I teach on the topics of leadership, diversity, and strategic human resource management. Here at Johnson, I’ll be teaching Leading Teams in the Core and Women in the Workplace in the spring.
What attracted you to the SC Johnson College of Business, or Johnson specifically?
I went to Cornell for my undergraduate and PhD degrees, but over in ILR, so I was familiar with the Johnson community. I was attracted by the world-class research and the community of scholars within Johnson and Cornell more broadly. Plus, I’m from upstate NY, so Ithaca is home for me.
What are you most looking forward to during your first year at Johnson?
Getting to know the other faculty members and interacting with the MBA students. I sat in on a Zoom class recently and found the students to be very engaged, so looking forward to getting that experience in the classroom.
What first sparked your interest in your area of study?
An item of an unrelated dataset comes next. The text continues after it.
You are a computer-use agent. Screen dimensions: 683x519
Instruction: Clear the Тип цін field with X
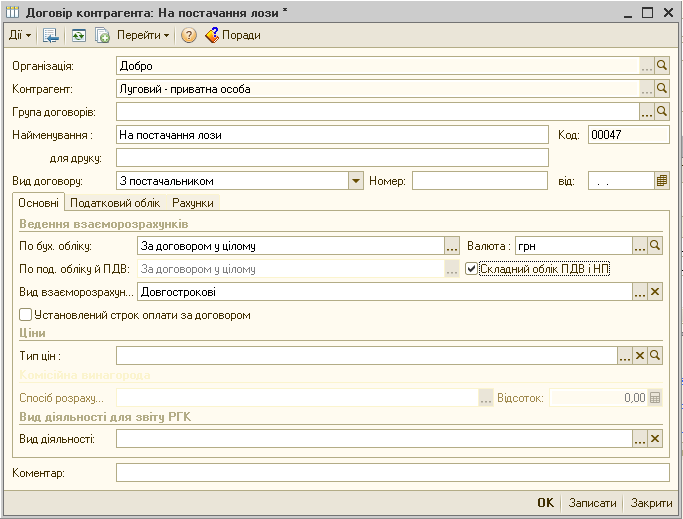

When did you know you wanted to be a professor?
I knew I wanted to be a professor in 2004 when I was an undergraduate in ILR. I took a statistics class and fell in love with it. Then, I had the chance to be part of a research project where I collected data from employees within a company and I found out that I could use my love of stats to answer interesting and practical management-related questions. I love collecting data to answer interesting theoretical questions that also help managers in their daily lives.
Specifically, I became interested in the topic of speaking up at work with ideas for change when I was helping on a research project in hospitals down in New York City. I was conducting interviews with nurses and learned how critical it was for them to feel safe speaking up with ideas for change and how oftentimes they didn’t feel comfortable doing so. It sparked my interest in understanding more about the dynamics related to speaking up. As time has progressed, I have focused on the consequences of speaking up, which is how I started to integrate leadership and gender into the equation.
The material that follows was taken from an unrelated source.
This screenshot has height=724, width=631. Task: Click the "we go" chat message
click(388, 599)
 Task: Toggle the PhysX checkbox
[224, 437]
What do you like best about teaching?
I love the opportunity to learn from my students. Oftentimes, I’m not the most experienced person in the room, so what I tell people is: I know the theory, I know the research, but bring me your experiences and let’s compare notes. I like when together we build new models of understanding organizational phenomena that oftentimes serve as future research projects for me. For example, one of my recent papers, which shows that women can be successful speaking up assertively, came out of a conversation I had teaching a class to executive women. Several of the participants shared their experiences (that they were successful speaking up assertively) that were different from what the existing research suggested (that women should not speak up assertively). That conversation inspired me to study when women can be successful speaking up.
What do you see as some of the biggest challenges or areas of change in your research field moving into the future?
In the short-term, the biggest challenge is related to entry back into the office post-COVID-19. Traditional status and power structures were shaken up while working from home, both within the home (e.g., among men and women’s roles) and in the workplace (e.g., who is perceived as an emerging leader). There are a lot of interesting challenges resulting from this shakeup, which I like to think of as research questions, to come out of this moment in our collective history. For example, the consequences of the pandemic on people’s careers have been uneven with more women than men dropping out of the workforce, which raises questions about talent pipelines and gender equality in the workplace. There has also been an increased appreciation for relational leadership behaviors (i.e., consideration of people’s challenges/situations working from home), which are more often associated to women than men. It will be interesting to see if this appreciation continues as we transition back into the office when it is not so obvious what is going on in people’s personal lives.
More broadly, I think there are challenges related to how firms define diversity, talk about it, and approach managing it. Although not a new challenge, firms are facing increased pressure from a variety of stakeholders to do better. From the Black Lives Matter movement to #MeToo, leaders are on the spot to act in a more meaningful manner than simply making performative statements in support of racial and gender equality. From a research perspective, I’m curious how firms respond to various stakeholder groups related to diversity efforts and what the consequences of their actions are for both the firm and employees.